Mais ils n'avaient guère d'imagination et, deux jours sur trois, le pauvre ex-souverain se voyait servir du "kugelhupf", un gâteau lorrain typique fait de farine, de beurre, de sucre, d'œufs et de raisins secs de première qualité. La levure de bière a été ajoutée à la pâte jusqu'à ce qu'elle soit souple et spongieuse. Stanislaus ne pouvait pas supporter le kugelhupf. Ce n'est pas qu'il était mauvais : mais il était, comment dire, un peu épais, sans personnalité. Et puis c'était sec, mais tellement sec qu'il collait au palais. Il ne l'aimait pas non plus lorsqu'elle était arrosée d'une sauce à base de vin de Madère, de sucre et d'épices.
Souvent, il ne le goûtait même pas.
Puis il retournerait à ses projets pour un monde plus juste, sans gagnants ni perdants (pour que ces maudits qui l'avaient jeté en bas soient servis).
En bref, Stanislaus Leszczinski a vécu dans une prison : dorée, mais toujours une prison. Il est donc compréhensible que, de temps en temps, pour ne pas penser au passé, qui le rendait triste, et à l'avenir, qui lui faisait peur, il lève un peu son verre.

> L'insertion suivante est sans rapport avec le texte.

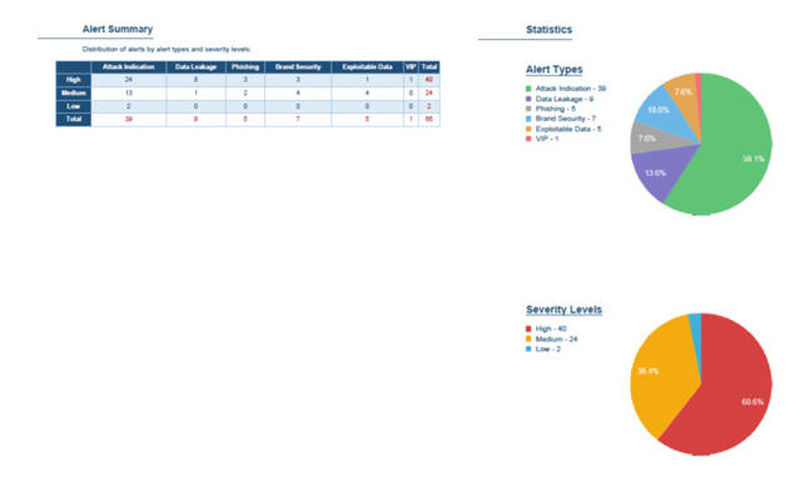This screenshot has height=485, width=800.
Task: Select the Data Leakage column header
Action: (196, 66)
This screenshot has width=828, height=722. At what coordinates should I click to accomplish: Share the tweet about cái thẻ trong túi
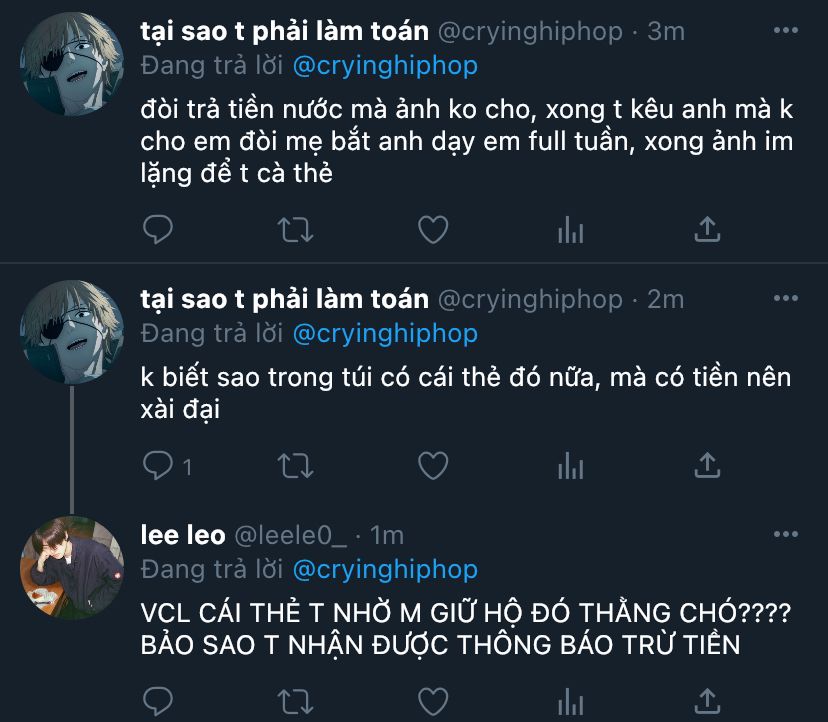(707, 465)
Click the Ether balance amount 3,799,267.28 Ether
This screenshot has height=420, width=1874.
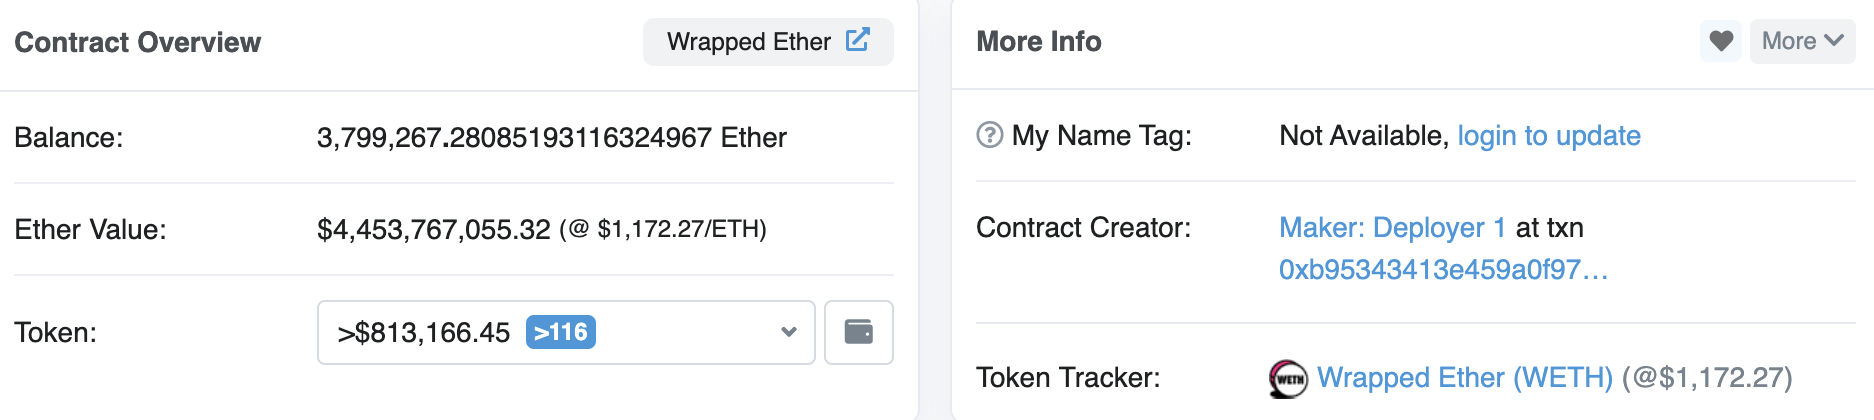point(551,138)
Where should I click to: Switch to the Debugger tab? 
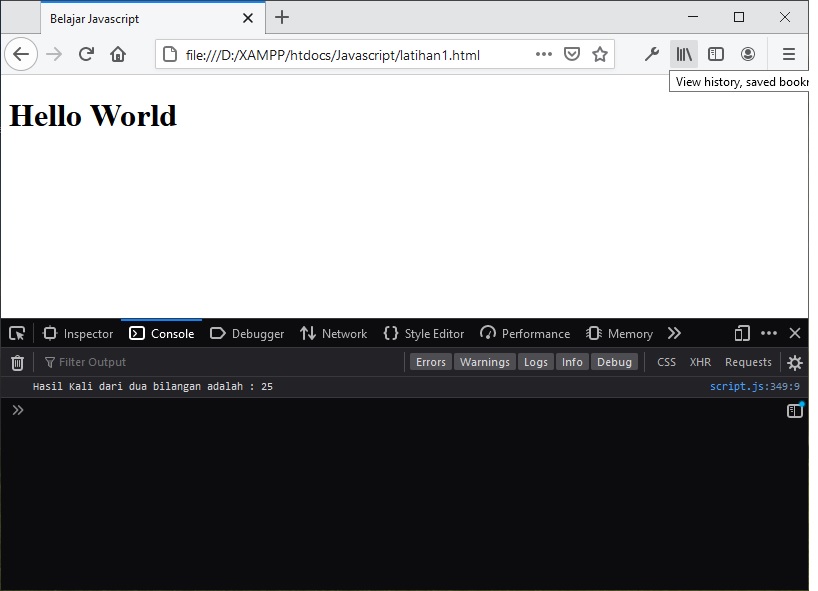(247, 333)
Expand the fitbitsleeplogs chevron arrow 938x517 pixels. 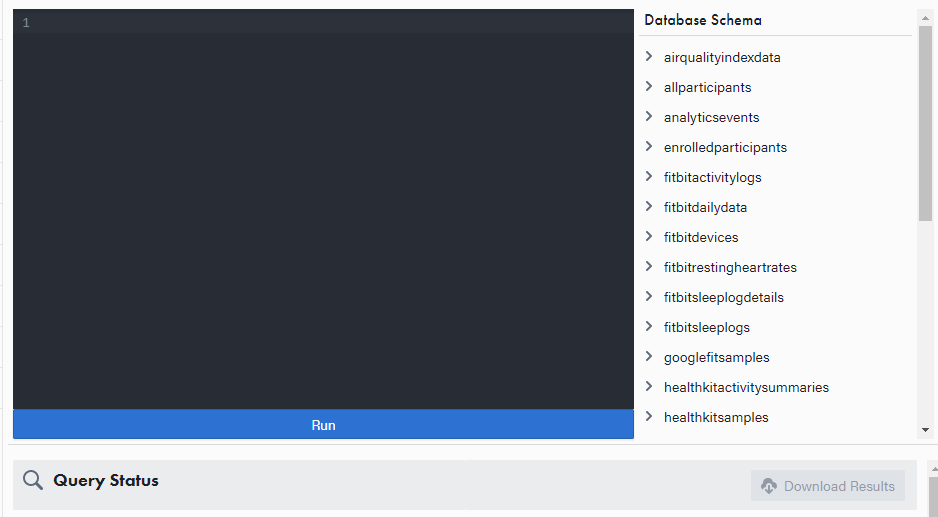[649, 327]
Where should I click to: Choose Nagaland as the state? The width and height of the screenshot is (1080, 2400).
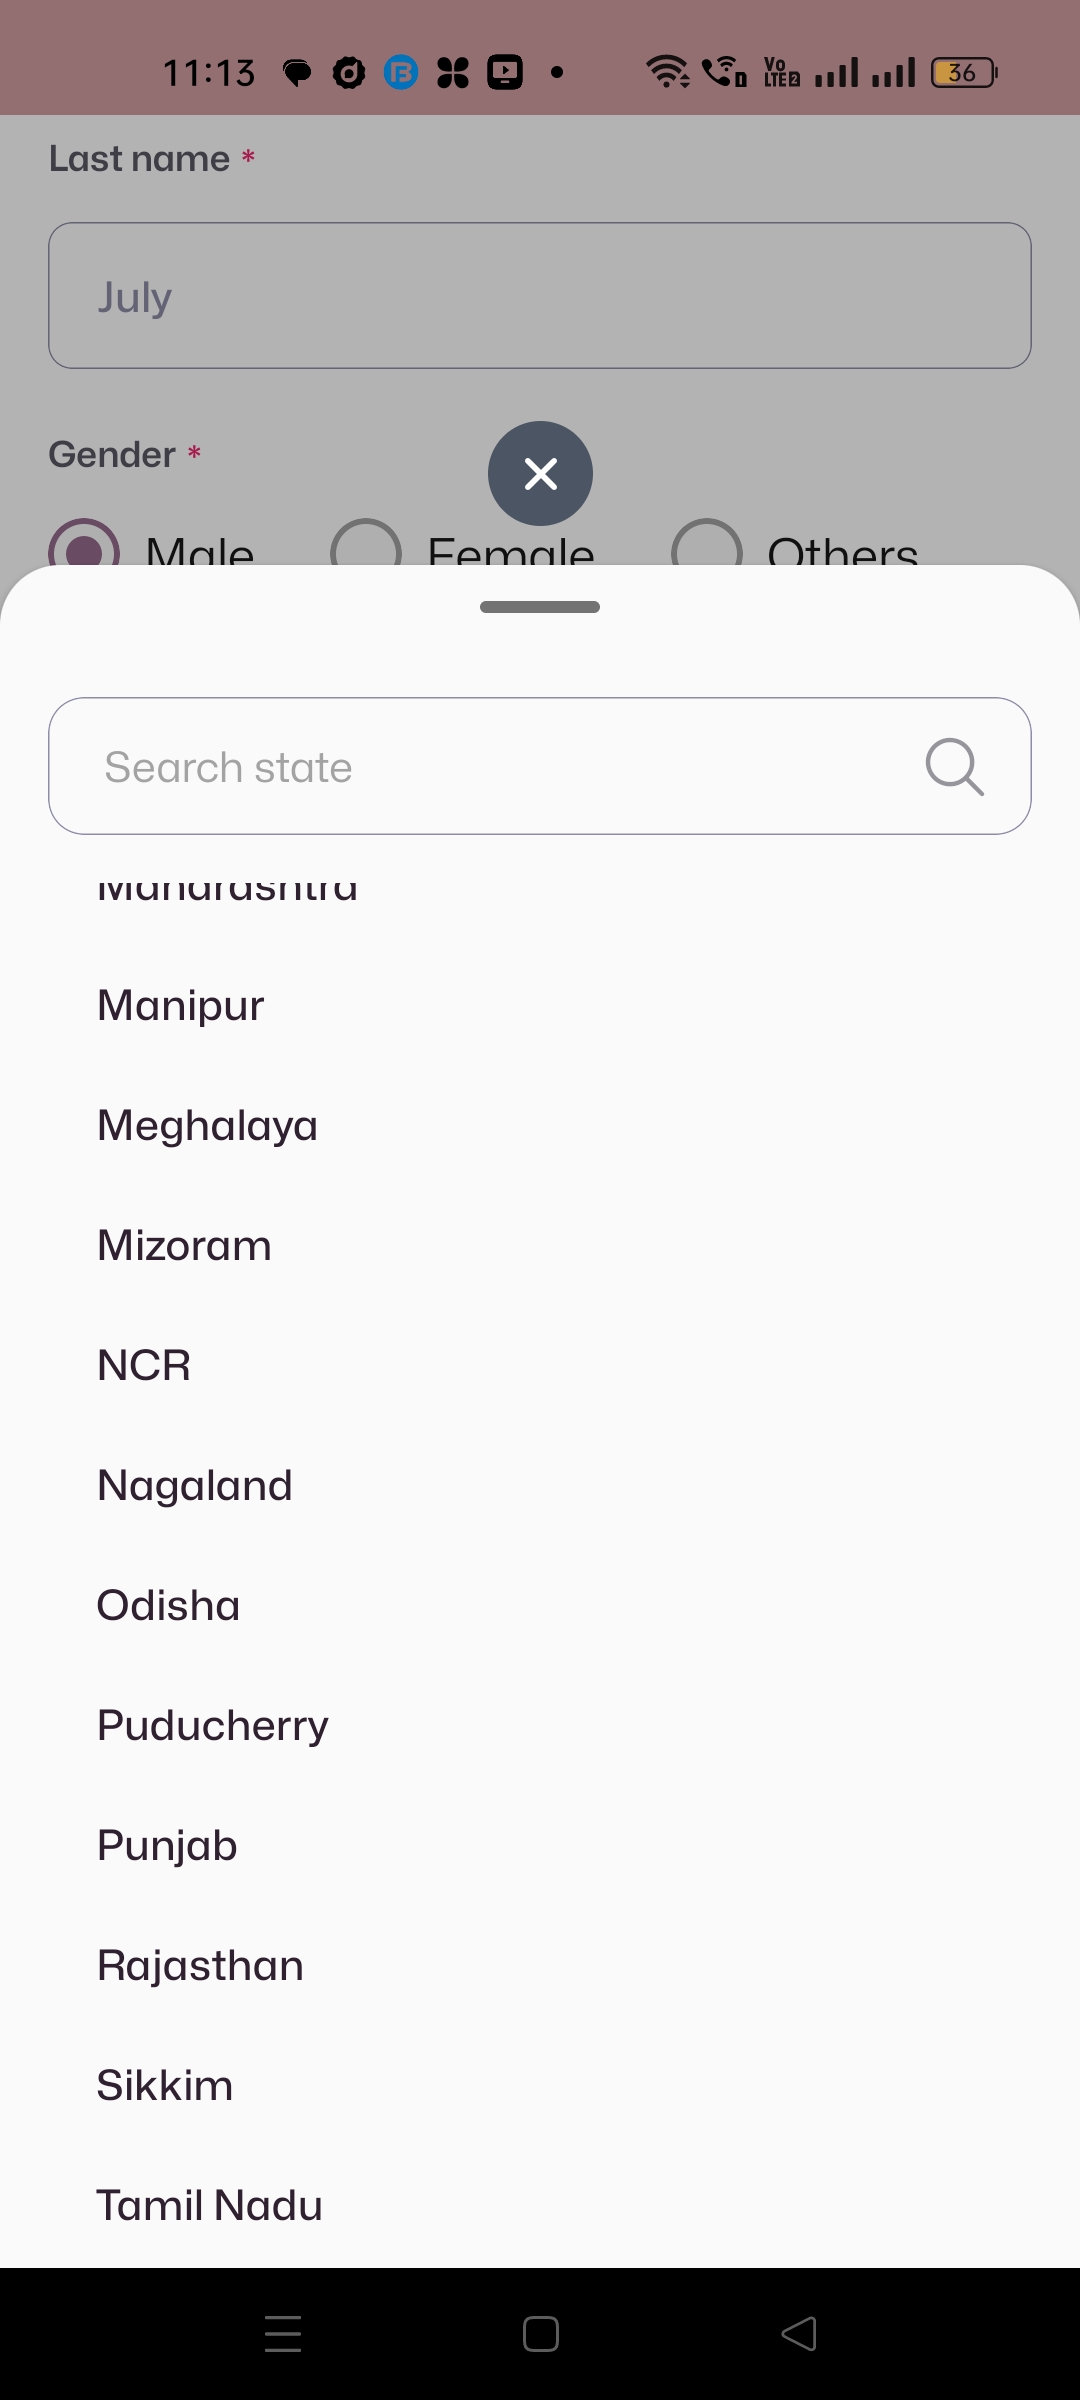click(x=194, y=1486)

Fidèle à ses idéaux d'égalité, il buvait de tout, à commencer par les vins de la Meuse et de la Moselle, fierté de la Lorraine. Mais comme les hivers dans ces régions sont longs, froids et neigeux, il avait souvent besoin de quelque chose de plus fort. Et il l'avait trouvé : c'était du rhum, un alcool dérivé de la canne à sucre, importé des Antilles. C'était bon, c'était fort, et c'était donc juste ce qu'il fallait.
Un jour, Stanislas, qui avait déjà avalé plusieurs petits verres de rhum, s'est rendu compte qu'il avait envie d'un bon dessert. Quelque chose de vraiment spécial. Aussi, lorsque son majordome lui a placé une autre portion de kugelhupf sous le nez, il l'a repoussée avec colère, puis il a saisi l'assiette que le serviteur tenait craintivement dans ses mains et l'a lancée à travers la table, loin de lui.
L'assiette a fini sa course contre la bouteille de rhum posée à côté, et l'a renversée. Avant que quelqu'un puisse intervenir pour le soulever, l'alcool avait complètement trempé le kugelhupf.
Une extraordinaire métamorphose s'opère sous les yeux encore grimaçants de Stanislas : la pâte levée de l'insipide gâteau lorrain, habituellement jaunâtre, prend rapidement une teinte chaude et ambrée, et un parfum enivrant commence à se répandre.
Il y avait un silence dans la salle à manger qui aurait pu être coupé avec un couteau. Au lieu de cela, Stanislas, sous le regard étonné des serviteurs, soulève sa cuillère en or (sa main tremble un peu), prélève quelques fragments de cette Chimère : de cet hybride qui s'est matérialisé sous ses yeux, et le porte à sa bouche.
Nous savons ce qu'il ressentait. Nous l'avons tous ressenti la première fois que nous avons goûté le baba. Parce que personne ne peut oublier le premier instant où il s'est trouvé face à face avec Lui (personne, sauf les Napolitains : pour eux, ce moment arrive généralement quand ils sont trop jeunes pour s'en souvenir).
Ce fut un jour mémorable pour l'humanité.
À l'invention fortuite du gâteau inventé par le roi polonais dans les brumes lorraines : il lui manquait un nom... C'est aussi le roi Stanislas qui a dédié sa création à Ali Baba, le protagoniste de la célèbre histoire des "Mille et une nuits". Un livre que le souverain aimait lire et relire lors de son long séjour à Lunéville .
Le baba de Lunéville arrive bientôt à Paris, à la pâtisserie Sthorer. Là, beaucoup de gens le savaient et l'appréciaient. Il a ensuite été apporté à Naples, où il a pris sa forme définitive et très caractéristique (celle d'un champignon) par les "monsù", les chefs qui servaient les nobles familles napolitaines.
Et à partir de ce moment-là, le baba a élu Naples comme son domicile permanent. Une dernière considération : dans la cuisine napolitaine, il y a plus d'un dessert qui - en raison de sa saveur - "po' ghì annanz'o Rre" : il peut être présenté au roi. Mais le baba est le seul bonbon qui n'est pas passé devant le Roi : il y est né.